UK launches review into persecution of Christians globally

UK launches review into persecution of Christians globally

The UK government today launched an independent review into the persecution of Christians globally.

Foreign Secretary Jeremy Hunt said the review would focus especially on “key countries” in the Middle East, Asia and Africa, where the severest persecution of Christians is believed to occur.

Among them will no doubt be Iran, which was ranked the 9th hardest place to be a Christian on Open Doors’ 2019 World Watch List.

Article18 noted in its inaugural annual report earlier this month that there was an “unprecedented” wave of arrests of Christians in Iran ahead of Christmas 2018: 114 Christians were arrested in just one week across ten different cities, following raids on private house gatherings of Christians – known as “house churches”.

Those arrests have continued into 2019. In the past few days, Article18 has reported on the arrests of two more Christian converts: Sina Moloudian, 26, in Isfahan, and Ismaeil Maghrebinejad, 64, in Shiraz.

“The Iranian regime feels under siege,” says Article18’s Advocacy Director, Mansour Borji, “And with the rising unrest resultant from economic hardship as a consequence of sanctions and widespread corruption, they are cracking down on civil liberties.

“They seem to have began this campaign of terror by arresting and detaining groups that they feel most vulnerable against. This includes human rights activists, who expose injustice and corruption, and religious groups like Christians, whose continued growth exposes the weak legitimacy and broken monopoly of the theocratic state.”

The UK government’s review is set to conclude by Easter, which this year falls on 21 April.

The Foreign Office estimated that 215 million Christians worldwide faced discrimination or abuse in 2018.

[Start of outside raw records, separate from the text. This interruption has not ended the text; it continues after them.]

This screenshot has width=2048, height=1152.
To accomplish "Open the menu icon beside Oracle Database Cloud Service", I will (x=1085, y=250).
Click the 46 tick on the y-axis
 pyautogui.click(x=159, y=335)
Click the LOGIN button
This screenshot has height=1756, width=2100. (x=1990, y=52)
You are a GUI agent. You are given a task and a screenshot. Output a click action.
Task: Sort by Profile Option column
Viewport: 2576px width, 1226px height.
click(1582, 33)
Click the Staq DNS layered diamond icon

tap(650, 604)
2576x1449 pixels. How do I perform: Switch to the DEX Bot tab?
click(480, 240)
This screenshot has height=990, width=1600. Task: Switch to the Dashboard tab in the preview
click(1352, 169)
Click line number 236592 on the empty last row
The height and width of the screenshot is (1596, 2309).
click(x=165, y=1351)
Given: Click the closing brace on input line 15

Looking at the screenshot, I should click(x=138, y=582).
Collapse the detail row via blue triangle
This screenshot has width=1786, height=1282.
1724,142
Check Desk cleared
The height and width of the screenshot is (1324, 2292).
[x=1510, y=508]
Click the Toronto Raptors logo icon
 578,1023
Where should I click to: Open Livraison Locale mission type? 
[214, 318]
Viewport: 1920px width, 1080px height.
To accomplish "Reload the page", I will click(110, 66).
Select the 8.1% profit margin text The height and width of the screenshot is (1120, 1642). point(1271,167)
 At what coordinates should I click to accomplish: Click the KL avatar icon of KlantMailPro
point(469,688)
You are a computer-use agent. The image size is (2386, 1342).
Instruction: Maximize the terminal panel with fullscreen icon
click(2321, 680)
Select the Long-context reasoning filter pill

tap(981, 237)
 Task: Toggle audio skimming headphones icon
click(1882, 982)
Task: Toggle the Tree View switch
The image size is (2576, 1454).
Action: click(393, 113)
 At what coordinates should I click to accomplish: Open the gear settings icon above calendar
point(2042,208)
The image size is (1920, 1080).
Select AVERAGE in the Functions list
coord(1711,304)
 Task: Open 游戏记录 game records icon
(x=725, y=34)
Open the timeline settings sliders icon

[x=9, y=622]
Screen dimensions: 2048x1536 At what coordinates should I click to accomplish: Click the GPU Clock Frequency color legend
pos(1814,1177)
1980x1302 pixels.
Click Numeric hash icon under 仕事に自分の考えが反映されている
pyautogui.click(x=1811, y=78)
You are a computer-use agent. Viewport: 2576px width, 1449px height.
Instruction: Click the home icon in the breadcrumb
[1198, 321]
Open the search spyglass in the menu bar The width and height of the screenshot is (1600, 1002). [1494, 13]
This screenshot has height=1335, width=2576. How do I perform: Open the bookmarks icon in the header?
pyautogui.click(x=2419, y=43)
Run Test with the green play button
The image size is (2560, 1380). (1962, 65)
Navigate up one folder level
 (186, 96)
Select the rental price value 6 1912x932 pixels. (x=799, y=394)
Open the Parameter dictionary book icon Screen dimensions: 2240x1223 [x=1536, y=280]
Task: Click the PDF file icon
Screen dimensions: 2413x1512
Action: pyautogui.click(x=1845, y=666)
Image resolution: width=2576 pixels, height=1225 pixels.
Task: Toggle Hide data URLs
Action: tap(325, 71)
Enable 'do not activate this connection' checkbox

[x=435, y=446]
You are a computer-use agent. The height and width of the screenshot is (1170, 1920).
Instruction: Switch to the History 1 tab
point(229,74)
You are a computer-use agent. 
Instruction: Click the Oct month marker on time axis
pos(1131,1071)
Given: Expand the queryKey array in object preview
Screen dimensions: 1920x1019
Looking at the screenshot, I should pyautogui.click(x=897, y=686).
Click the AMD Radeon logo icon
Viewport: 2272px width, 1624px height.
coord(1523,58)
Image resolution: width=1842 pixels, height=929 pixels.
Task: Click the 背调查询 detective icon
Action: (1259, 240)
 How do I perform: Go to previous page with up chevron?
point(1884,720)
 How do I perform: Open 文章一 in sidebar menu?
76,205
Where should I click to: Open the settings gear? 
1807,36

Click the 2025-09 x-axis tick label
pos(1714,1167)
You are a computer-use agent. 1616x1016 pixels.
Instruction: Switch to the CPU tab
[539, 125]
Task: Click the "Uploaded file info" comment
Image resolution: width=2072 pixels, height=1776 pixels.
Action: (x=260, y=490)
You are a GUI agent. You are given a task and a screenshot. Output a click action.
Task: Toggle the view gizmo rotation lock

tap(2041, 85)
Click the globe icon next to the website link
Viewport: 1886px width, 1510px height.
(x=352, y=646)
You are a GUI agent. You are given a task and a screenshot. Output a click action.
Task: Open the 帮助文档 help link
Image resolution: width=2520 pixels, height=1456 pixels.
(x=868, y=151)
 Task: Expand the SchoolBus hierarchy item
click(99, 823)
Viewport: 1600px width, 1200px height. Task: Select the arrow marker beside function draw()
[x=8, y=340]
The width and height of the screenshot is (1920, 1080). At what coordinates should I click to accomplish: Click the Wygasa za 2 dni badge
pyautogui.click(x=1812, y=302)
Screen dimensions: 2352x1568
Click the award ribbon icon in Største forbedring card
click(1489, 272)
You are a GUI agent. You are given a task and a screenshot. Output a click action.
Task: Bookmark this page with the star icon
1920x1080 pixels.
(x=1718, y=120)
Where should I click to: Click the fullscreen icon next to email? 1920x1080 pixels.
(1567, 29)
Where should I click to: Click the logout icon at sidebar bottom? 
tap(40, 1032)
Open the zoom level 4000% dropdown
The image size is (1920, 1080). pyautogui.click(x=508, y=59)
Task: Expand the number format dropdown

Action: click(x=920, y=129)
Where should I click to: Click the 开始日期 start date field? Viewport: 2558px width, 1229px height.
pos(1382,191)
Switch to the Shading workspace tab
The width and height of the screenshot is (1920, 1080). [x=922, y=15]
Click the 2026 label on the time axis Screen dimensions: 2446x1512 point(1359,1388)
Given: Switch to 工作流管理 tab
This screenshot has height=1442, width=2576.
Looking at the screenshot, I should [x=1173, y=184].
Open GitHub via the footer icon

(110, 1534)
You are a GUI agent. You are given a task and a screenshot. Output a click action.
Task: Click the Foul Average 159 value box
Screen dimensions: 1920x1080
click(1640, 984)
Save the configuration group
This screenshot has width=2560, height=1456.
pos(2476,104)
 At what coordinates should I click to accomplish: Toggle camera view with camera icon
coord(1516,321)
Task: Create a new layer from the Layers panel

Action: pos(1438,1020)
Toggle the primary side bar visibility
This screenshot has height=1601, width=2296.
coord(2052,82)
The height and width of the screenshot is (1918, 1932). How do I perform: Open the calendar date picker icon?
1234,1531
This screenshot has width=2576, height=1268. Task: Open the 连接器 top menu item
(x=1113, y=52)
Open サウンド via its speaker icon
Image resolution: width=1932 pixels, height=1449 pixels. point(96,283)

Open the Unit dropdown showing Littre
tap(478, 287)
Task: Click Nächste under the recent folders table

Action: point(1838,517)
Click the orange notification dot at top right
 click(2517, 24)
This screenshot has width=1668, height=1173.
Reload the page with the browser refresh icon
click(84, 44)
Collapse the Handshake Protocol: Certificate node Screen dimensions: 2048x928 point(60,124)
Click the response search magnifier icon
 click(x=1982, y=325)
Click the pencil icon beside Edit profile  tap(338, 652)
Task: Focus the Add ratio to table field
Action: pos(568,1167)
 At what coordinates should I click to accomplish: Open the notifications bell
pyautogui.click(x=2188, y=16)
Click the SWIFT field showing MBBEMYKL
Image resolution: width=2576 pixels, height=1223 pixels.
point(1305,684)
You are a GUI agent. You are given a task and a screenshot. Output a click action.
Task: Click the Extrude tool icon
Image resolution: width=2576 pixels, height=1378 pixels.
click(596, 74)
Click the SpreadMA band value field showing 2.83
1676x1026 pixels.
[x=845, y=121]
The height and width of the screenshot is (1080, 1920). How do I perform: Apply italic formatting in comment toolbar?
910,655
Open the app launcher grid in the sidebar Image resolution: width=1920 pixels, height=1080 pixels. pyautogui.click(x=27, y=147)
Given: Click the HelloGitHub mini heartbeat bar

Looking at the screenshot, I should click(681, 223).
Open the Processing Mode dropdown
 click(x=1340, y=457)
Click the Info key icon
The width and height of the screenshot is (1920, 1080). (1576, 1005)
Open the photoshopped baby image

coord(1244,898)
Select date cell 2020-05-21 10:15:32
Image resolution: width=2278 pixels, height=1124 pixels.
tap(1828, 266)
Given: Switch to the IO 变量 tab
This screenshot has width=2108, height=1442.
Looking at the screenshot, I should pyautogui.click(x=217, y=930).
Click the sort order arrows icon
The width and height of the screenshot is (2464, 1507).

Hunt said recommendations made following the review would be used to build a “cohesive and comprehensive policy response”.

“So often the persecution of Christians is a telling warning sign of the persecution of every minority,” he said. 

“We wanted to do this not just because freedom of worship is a fundamental human right, but also because freedom of worship is the invisible line between open societies and closed societies.”